The biologist Beatriz Fernández scans the horizon from the summit. Antarctica is larger than Europe, she explains, but there are only two native plants: the Antarctic carnation and Antarctic grass. Ancient ice covers 98% of the continent. “Antarctica is the coldest continent on the planet, but even more important for making life here difficult is the fact that it’s a desert. What little fresh water there is is almost always frozen,” says Fernández. Microalgae proliferate in the increasingly abundant coastal areas with temperatures well above zero during the southern hemisphere summer.
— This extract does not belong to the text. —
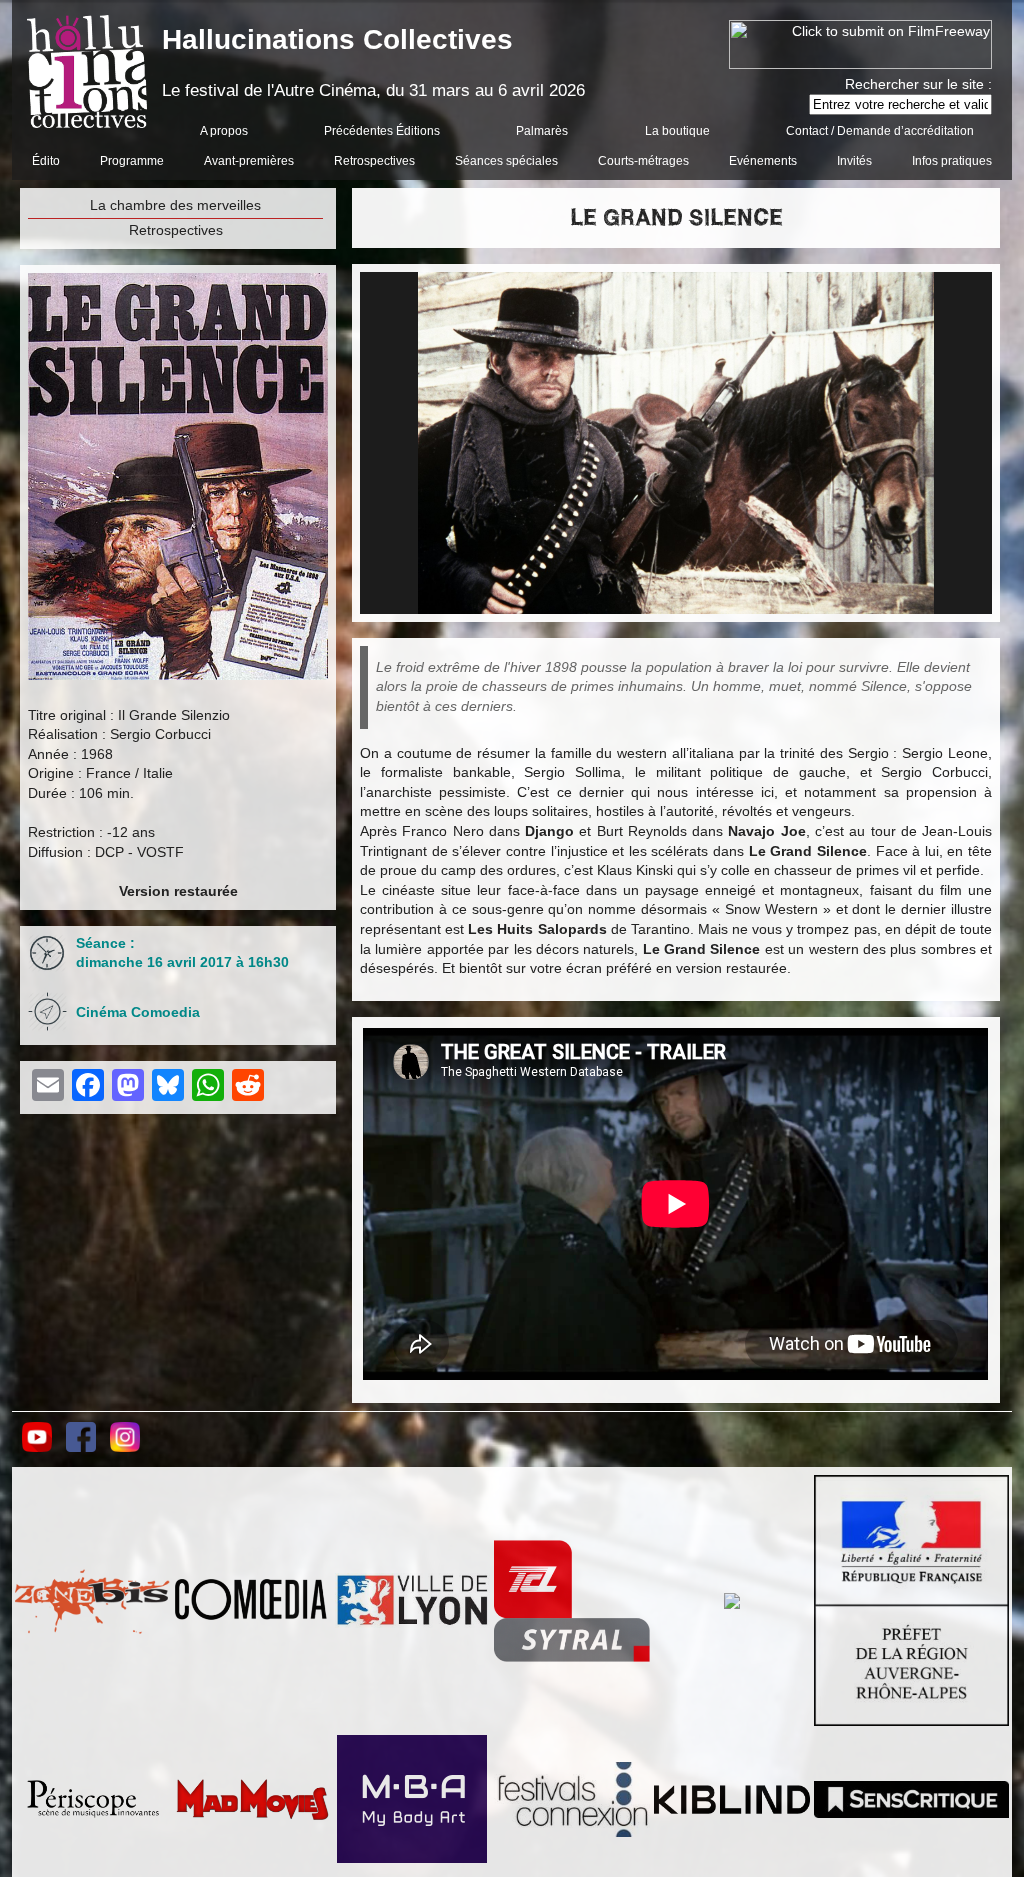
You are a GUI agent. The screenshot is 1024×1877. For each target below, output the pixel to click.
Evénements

American glaciologist Chad Greene of NASA summed it up with a resounding phrase: “The edges of Antarctica are crumbling like a cookie.”
An international team of scientists issued a call for action on February 6 in the journal Science. The researchers—led by the biogeographer Luis R. Pertierra of the National Museum of Natural Sciences in Madrid—warned that much is known about penguins and seals, but very little about the rest of Antarctic life, such as microalgae and other microorganisms, which hinders our understanding of the continent’s ecological processes. The authors, including biologist Antonio Quesada, head of the Spanish Polar Committee, urged research into these unknown creatures, capable of triggering phenomena as disturbing as blood snow.

The astrophysicist Kike Díez, from the University of Oviedo, has participated in the discovery of more than 50 exoplanets, worlds orbiting stars other than the Sun. In Antarctica, his mission is more risky. Tethered to the high-altitude guides Iñaki Zuza and Josito Fernández to avoid falling down a crevasse, he explores the glaciers of Livingston Island to precisely measure the albedo, the technical term for the percentage of sunlight reflected off a surface.
Diez carries two cumbersome radiometers in his backpack: one measures the solar radiation arriving from the sky and the other one calculates the amount of reflected light that bounces off the ground. The percentage of reflected light depends on the state of the snow and its impurities, including microalgae. The blood snow reduces albedo by 20%, according to previous studies. Green snow reduces it by up to 40%. “It’s a feedback loop effect,” the astrophysicist laments. “As the Earth’s temperature rises, expanses of ice like this one retreat. So, the Earth’s ability to reflect incident light diminishes, and the temperature rises. And these expanses keep retreating. It’s a vicious circle,” he warns.